**Input records**
========================================================================
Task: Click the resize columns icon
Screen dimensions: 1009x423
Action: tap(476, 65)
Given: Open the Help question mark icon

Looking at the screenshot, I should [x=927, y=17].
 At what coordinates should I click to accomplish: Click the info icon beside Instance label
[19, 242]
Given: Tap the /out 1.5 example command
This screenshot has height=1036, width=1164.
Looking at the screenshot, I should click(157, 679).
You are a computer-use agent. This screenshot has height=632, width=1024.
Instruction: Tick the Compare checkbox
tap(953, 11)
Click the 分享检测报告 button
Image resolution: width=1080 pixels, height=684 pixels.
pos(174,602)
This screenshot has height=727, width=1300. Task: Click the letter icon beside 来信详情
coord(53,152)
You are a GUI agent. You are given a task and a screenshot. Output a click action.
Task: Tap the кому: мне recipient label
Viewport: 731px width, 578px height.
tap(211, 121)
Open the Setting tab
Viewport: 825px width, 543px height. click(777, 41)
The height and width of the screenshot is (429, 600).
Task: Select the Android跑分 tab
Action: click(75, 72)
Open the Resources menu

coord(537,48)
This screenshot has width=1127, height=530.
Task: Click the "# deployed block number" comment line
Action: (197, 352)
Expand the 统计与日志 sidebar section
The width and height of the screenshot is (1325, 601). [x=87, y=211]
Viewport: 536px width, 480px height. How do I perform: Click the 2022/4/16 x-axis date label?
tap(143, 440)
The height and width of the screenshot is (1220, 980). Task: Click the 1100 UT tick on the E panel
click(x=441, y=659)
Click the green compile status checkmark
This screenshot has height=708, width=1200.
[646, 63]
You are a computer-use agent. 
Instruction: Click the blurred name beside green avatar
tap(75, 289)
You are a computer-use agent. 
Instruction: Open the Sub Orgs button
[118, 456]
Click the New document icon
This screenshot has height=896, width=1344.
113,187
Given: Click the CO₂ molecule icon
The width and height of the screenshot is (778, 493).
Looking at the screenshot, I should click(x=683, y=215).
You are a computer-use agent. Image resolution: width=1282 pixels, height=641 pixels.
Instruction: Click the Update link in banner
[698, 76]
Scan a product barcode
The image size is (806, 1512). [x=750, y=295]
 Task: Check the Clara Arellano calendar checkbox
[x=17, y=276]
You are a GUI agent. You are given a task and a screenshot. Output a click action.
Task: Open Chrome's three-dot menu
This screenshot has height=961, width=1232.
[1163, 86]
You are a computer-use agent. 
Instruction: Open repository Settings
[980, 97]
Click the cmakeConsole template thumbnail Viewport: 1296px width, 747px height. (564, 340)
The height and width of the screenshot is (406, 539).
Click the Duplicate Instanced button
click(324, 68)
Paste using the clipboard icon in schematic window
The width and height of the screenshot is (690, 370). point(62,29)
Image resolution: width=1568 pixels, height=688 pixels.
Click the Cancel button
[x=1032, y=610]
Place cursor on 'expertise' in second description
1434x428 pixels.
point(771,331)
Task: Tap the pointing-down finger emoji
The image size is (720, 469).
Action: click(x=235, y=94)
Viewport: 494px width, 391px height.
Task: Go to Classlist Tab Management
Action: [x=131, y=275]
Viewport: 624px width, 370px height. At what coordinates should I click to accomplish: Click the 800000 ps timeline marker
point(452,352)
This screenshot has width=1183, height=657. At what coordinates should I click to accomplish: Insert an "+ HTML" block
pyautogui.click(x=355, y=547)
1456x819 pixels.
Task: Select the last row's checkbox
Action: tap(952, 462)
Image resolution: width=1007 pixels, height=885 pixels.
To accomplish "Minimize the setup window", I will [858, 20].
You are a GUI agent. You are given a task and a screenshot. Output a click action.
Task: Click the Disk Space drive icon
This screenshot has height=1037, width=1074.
========================================================================
**What to work on**
All of the entries above must be transcribed exactly.

**Exercise result**
Task: Click the resize columns icon
Screen dimensions: 1009x423
Action: tap(476, 65)
Given: Open the Help question mark icon

Looking at the screenshot, I should [x=927, y=17].
 At what coordinates should I click to accomplish: Click the info icon beside Instance label
[19, 242]
Given: Tap the /out 1.5 example command
This screenshot has height=1036, width=1164.
Looking at the screenshot, I should click(157, 679).
You are a computer-use agent. This screenshot has height=632, width=1024.
Instruction: Tick the Compare checkbox
tap(953, 11)
Click the 分享检测报告 button
Image resolution: width=1080 pixels, height=684 pixels.
pos(174,602)
This screenshot has height=727, width=1300. Task: Click the letter icon beside 来信详情
coord(53,152)
You are a GUI agent. You are given a task and a screenshot. Output a click action.
Task: Tap the кому: мне recipient label
Viewport: 731px width, 578px height.
tap(211, 121)
Open the Setting tab
Viewport: 825px width, 543px height. click(777, 41)
The height and width of the screenshot is (429, 600).
Task: Select the Android跑分 tab
Action: click(75, 72)
Open the Resources menu

coord(537,48)
This screenshot has width=1127, height=530.
Task: Click the "# deployed block number" comment line
Action: (197, 352)
Expand the 统计与日志 sidebar section
The width and height of the screenshot is (1325, 601). [x=87, y=211]
Viewport: 536px width, 480px height. How do I perform: Click the 2022/4/16 x-axis date label?
tap(143, 440)
The height and width of the screenshot is (1220, 980). Task: Click the 1100 UT tick on the E panel
click(x=441, y=659)
Click the green compile status checkmark
This screenshot has height=708, width=1200.
[646, 63]
You are a computer-use agent. 
Instruction: Click the blurred name beside green avatar
tap(75, 289)
You are a computer-use agent. 
Instruction: Open the Sub Orgs button
[118, 456]
Click the New document icon
This screenshot has height=896, width=1344.
113,187
Given: Click the CO₂ molecule icon
The width and height of the screenshot is (778, 493).
Looking at the screenshot, I should click(x=683, y=215).
You are a computer-use agent. Image resolution: width=1282 pixels, height=641 pixels.
Instruction: Click the Update link in banner
[698, 76]
Scan a product barcode
The image size is (806, 1512). [x=750, y=295]
 Task: Check the Clara Arellano calendar checkbox
[x=17, y=276]
You are a GUI agent. You are given a task and a screenshot. Output a click action.
Task: Open Chrome's three-dot menu
This screenshot has height=961, width=1232.
[1163, 86]
You are a computer-use agent. 
Instruction: Open repository Settings
[980, 97]
Click the cmakeConsole template thumbnail Viewport: 1296px width, 747px height. (564, 340)
The height and width of the screenshot is (406, 539).
Click the Duplicate Instanced button
click(324, 68)
Paste using the clipboard icon in schematic window
The width and height of the screenshot is (690, 370). point(62,29)
Image resolution: width=1568 pixels, height=688 pixels.
Click the Cancel button
[x=1032, y=610]
Place cursor on 'expertise' in second description
1434x428 pixels.
point(771,331)
Task: Tap the pointing-down finger emoji
The image size is (720, 469).
Action: click(x=235, y=94)
Viewport: 494px width, 391px height.
Task: Go to Classlist Tab Management
Action: [x=131, y=275]
Viewport: 624px width, 370px height. At what coordinates should I click to accomplish: Click the 800000 ps timeline marker
point(452,352)
This screenshot has width=1183, height=657. At what coordinates should I click to accomplish: Insert an "+ HTML" block
pyautogui.click(x=355, y=547)
1456x819 pixels.
Task: Select the last row's checkbox
Action: tap(952, 462)
Image resolution: width=1007 pixels, height=885 pixels.
To accomplish "Minimize the setup window", I will [858, 20].
You are a GUI agent. You are given a task and a screenshot. Output a click action.
Task: Click the Disk Space drive icon
This screenshot has height=1037, width=1074.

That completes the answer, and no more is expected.